* YOUR OBJECTIVE:
Format the records from the line with "Screen dimensions: 627x415" through the end of the records as a two-column CSV with columns input and output. Each row should hold one record's text and its answer, with every field quoted, line breaks replaced by spaces, and the pictures left out.

* EXTRACTED ENTRIES:
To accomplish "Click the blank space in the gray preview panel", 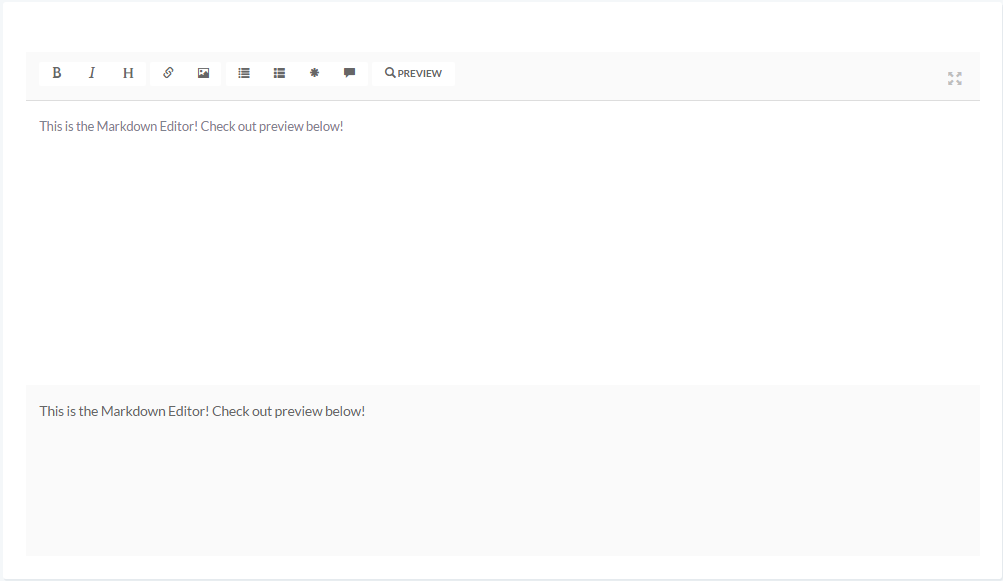I will click(500, 490).
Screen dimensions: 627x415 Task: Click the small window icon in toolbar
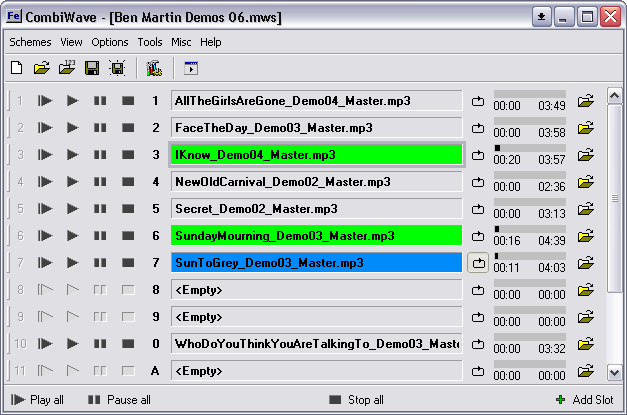coord(192,68)
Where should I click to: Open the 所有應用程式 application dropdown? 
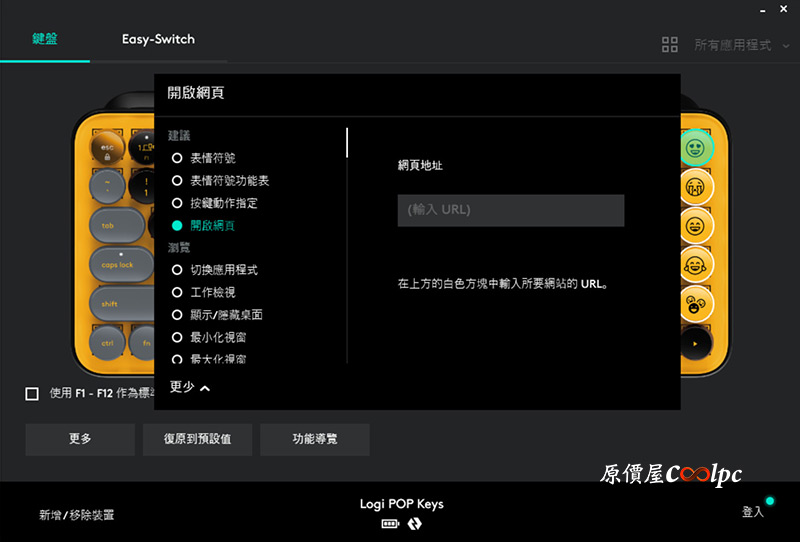pos(740,45)
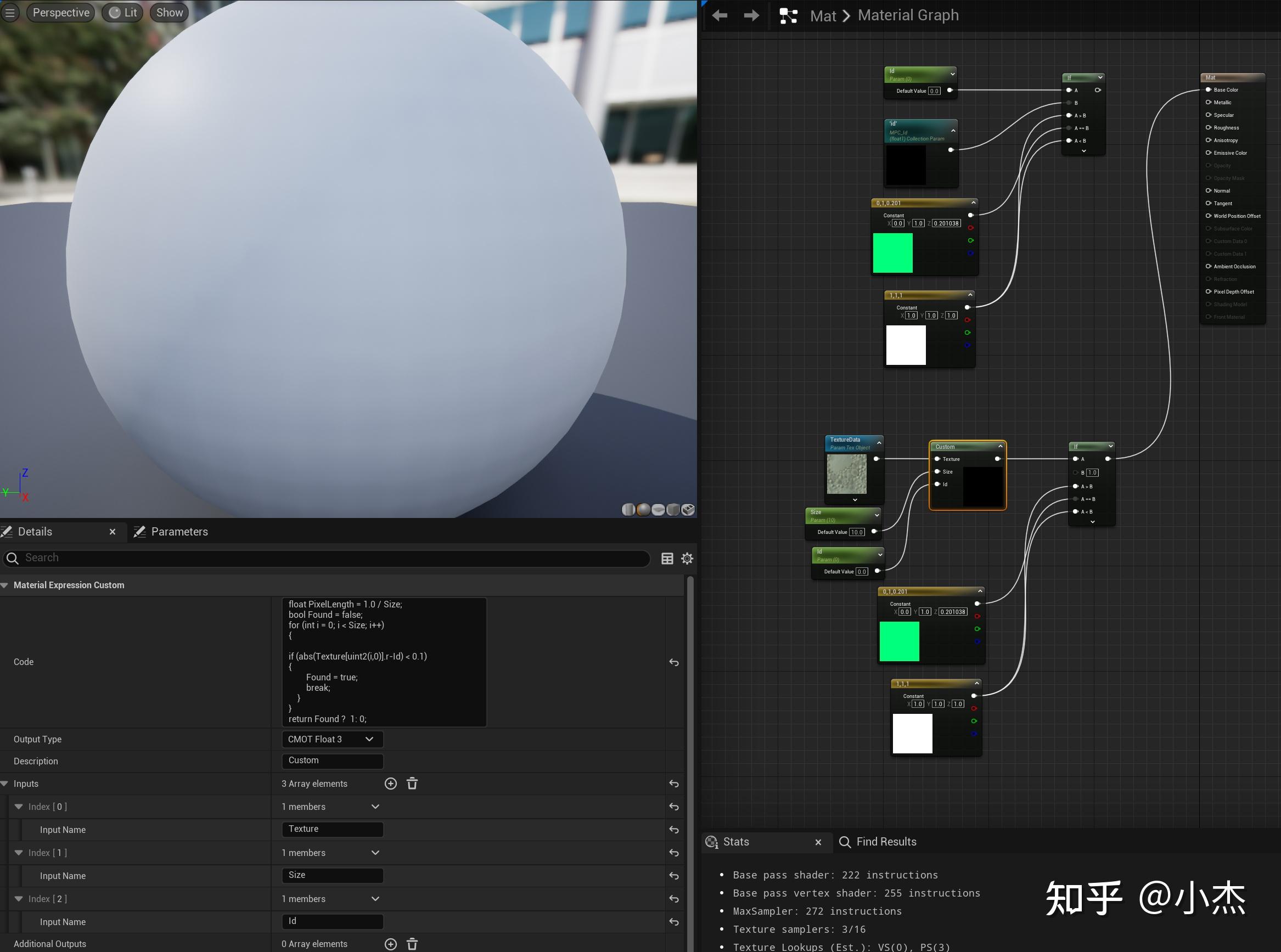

* TASK RESULT:
input,output
"Screen dimensions: 627x415 Task: Click the small window icon in toolbar","coord(192,68)"
"Where should I click to: Open the 所有應用程式 application dropdown?","pos(740,45)"